Information given —
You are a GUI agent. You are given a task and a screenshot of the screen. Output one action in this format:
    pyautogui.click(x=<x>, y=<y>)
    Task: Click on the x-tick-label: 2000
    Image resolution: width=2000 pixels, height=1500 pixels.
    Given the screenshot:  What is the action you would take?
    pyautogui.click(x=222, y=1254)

--

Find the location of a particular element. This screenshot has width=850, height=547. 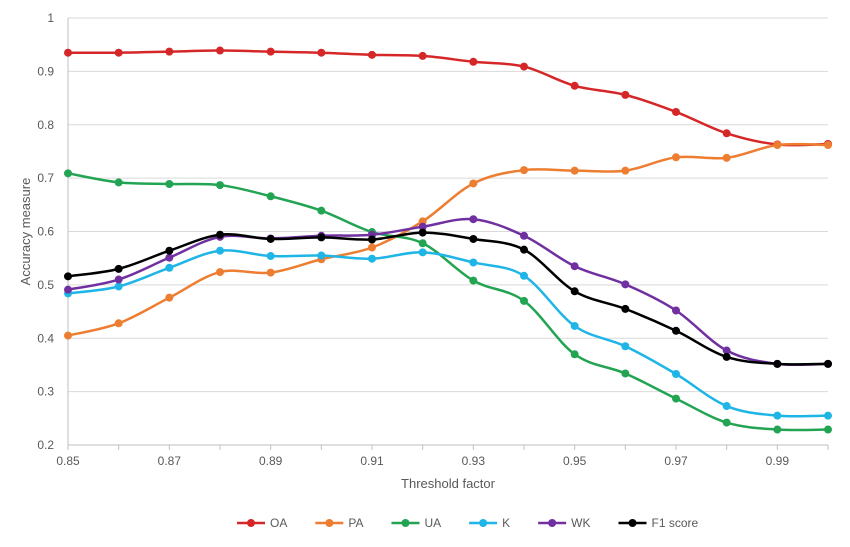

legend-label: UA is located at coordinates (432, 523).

Work request — Reproduce the listing lines verbatim, beginning at the line containing "You are a GUI" and stopping after the line containing "pyautogui.click(x=222, y=1254)".

Reply to the task —
You are a GUI agent. You are given a task and a screenshot of the screen. Output one action in this format:
    pyautogui.click(x=<x>, y=<y>)
    Task: Click on the x-tick-label: 2000
    Image resolution: width=2000 pixels, height=1500 pixels.
    Given the screenshot:  What is the action you would take?
    pyautogui.click(x=222, y=1254)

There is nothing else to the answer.